SET PROBLEM> Please summarize the insurance article below in two sentences.

This Cash Generator Has A Growing Dividend And 60% Upside

Most great businesses have one thing in common: cash.

Far from simply not hurting for it, they’ve typically got plenty on the balance sheet. They generally have healthy free cash flow, too.

#-ad_banner-#​For investors, a great way to gain exposure to these things is through the insurance industry. Insurance can be a fantastic cash generator because premiums tend to go up regularly, leading to a more consistent revenue stream and steady growth of profits.

Still, insurance companies face risk, mainly from having to pay out so much for claims that their cash position and bottom line suffers. But that’s not as big a concern for the industry’s middlemen — insurance brokerages — because they’re not underwriters or payers. Rather, their main job is connecting customers with insurers and for this they collect commissions and fees.

ENTRIES PROVIDED>

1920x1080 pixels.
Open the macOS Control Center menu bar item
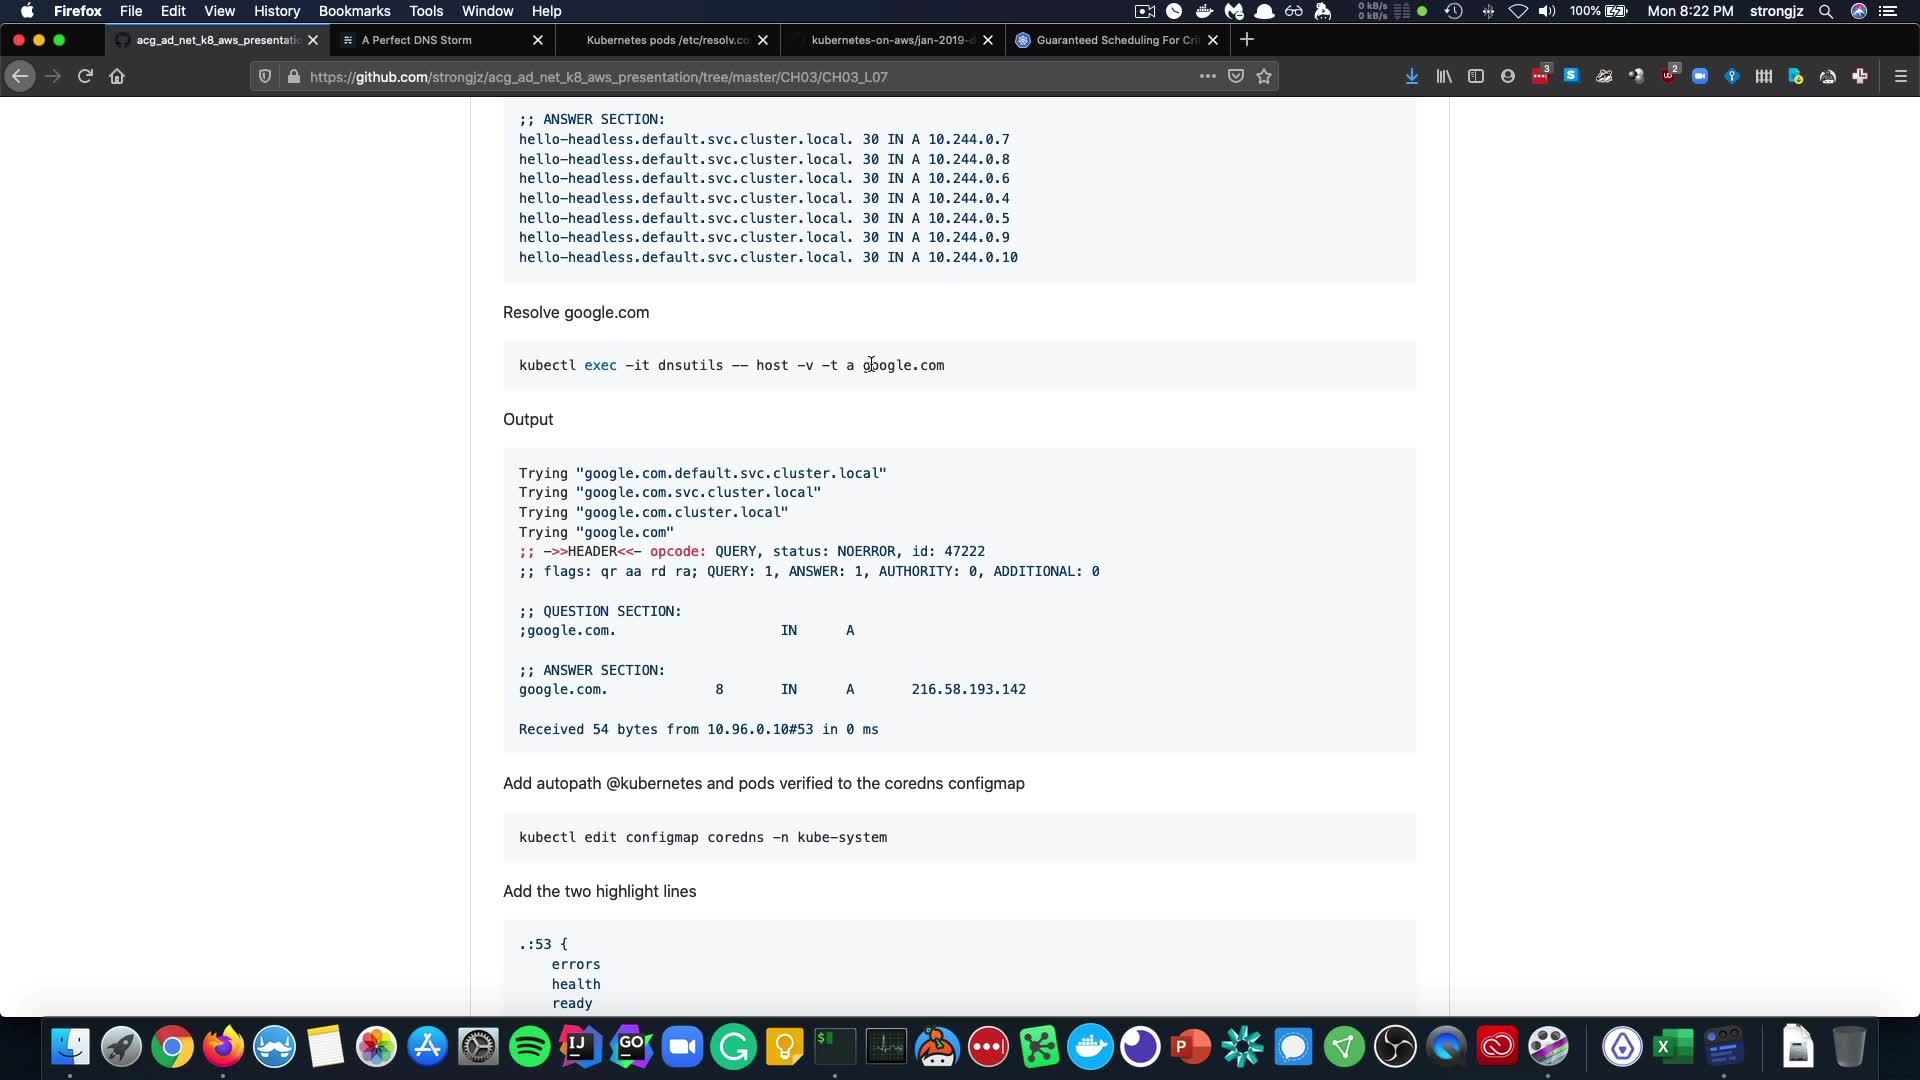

---

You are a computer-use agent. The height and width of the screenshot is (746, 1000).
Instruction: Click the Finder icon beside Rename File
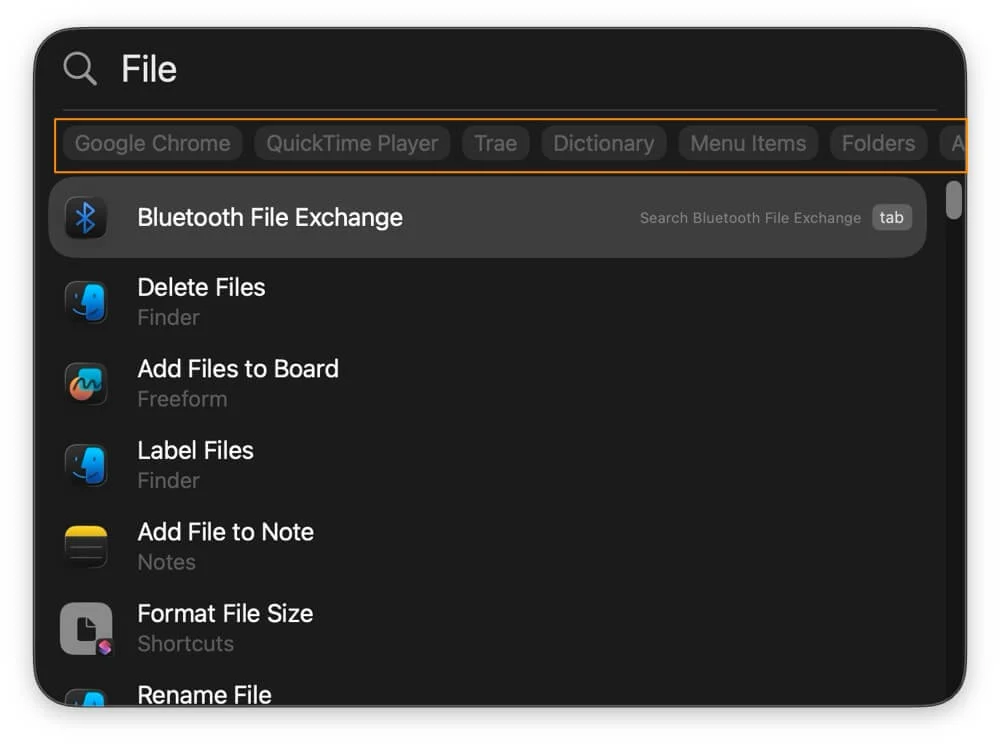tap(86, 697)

...

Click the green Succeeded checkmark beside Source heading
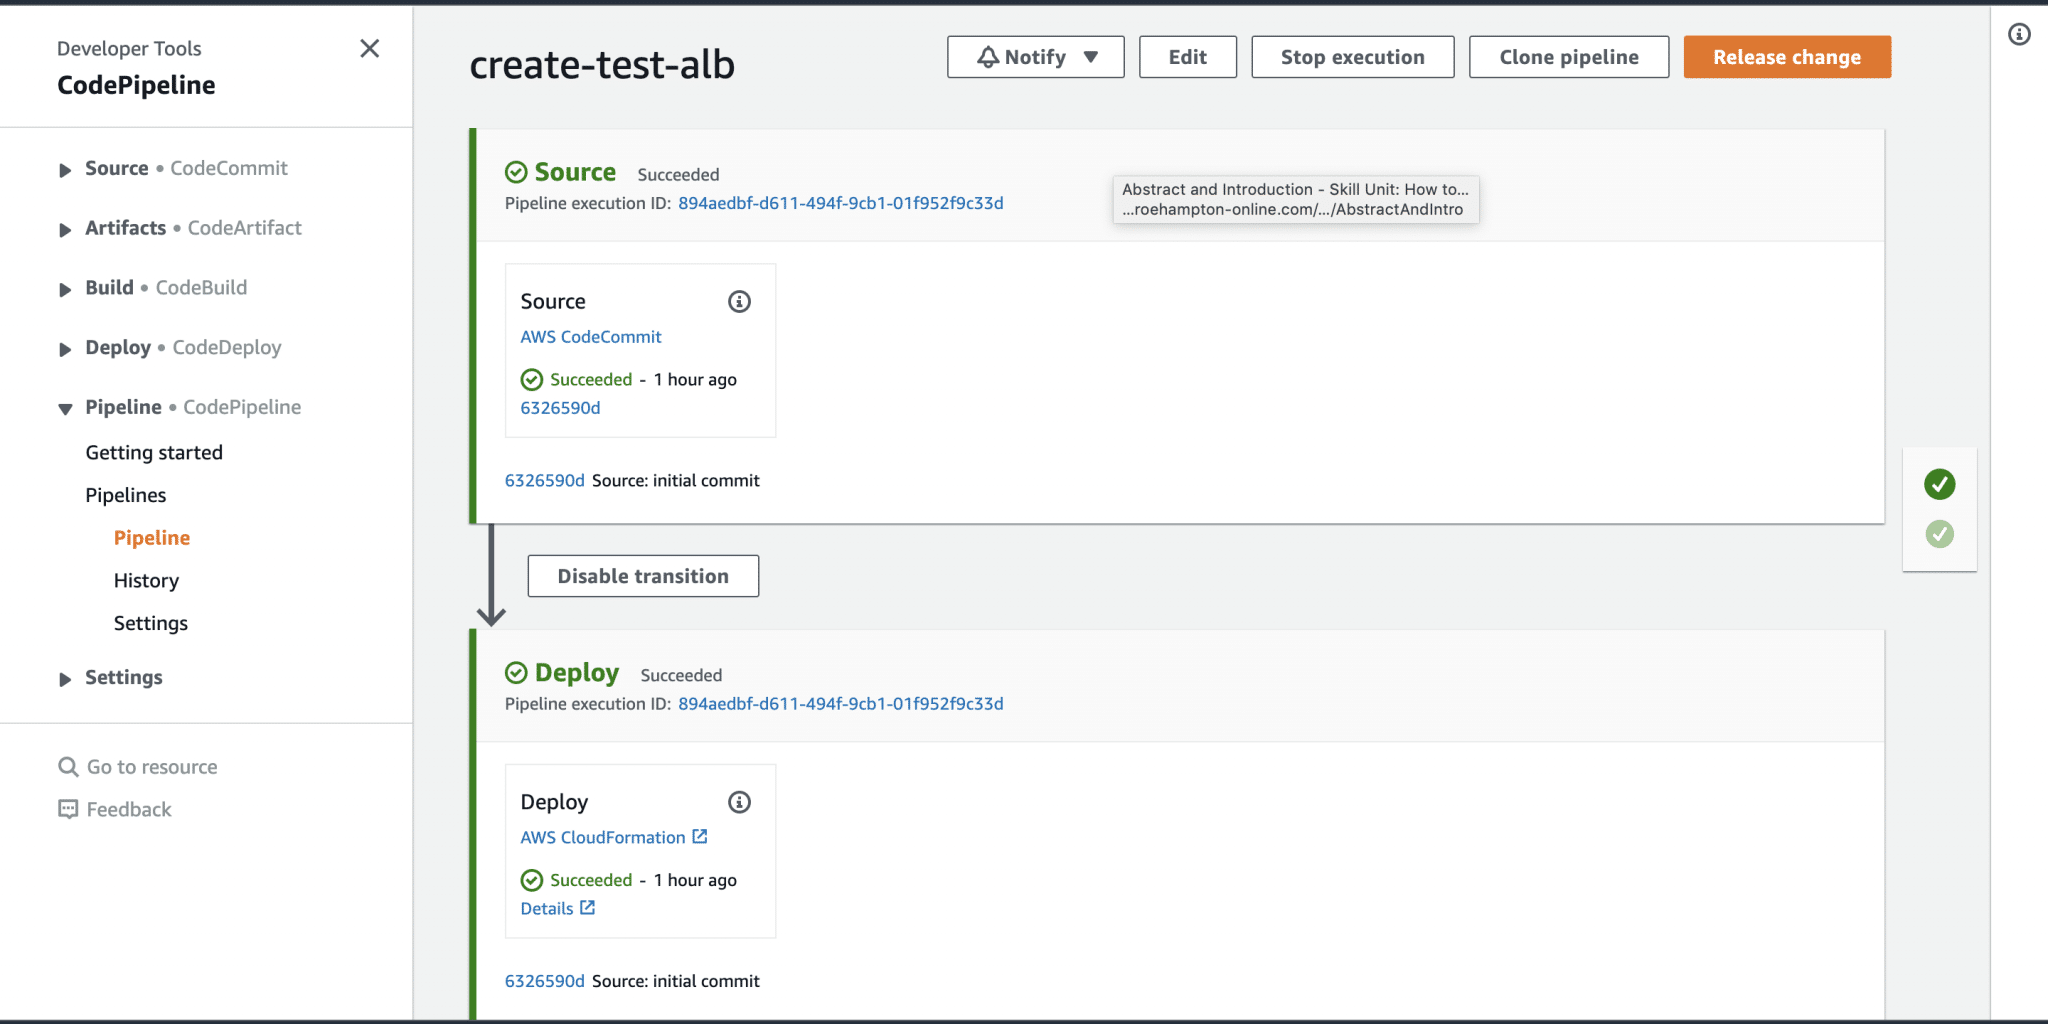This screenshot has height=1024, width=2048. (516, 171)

SOLUTION FOR THIS TASK> Most great businesses have plenty of cash on the balance sheet and healthy free cash flow, and the insurance industry gives investors exposure to this because regularly rising premiums bring a more consistent revenue stream and steady profit growth. Insurance brokerages are less exposed than insurers to the risk of heavy claim payouts because they are not underwriters or payers; they connect customers with insurers and collect commissions and fees.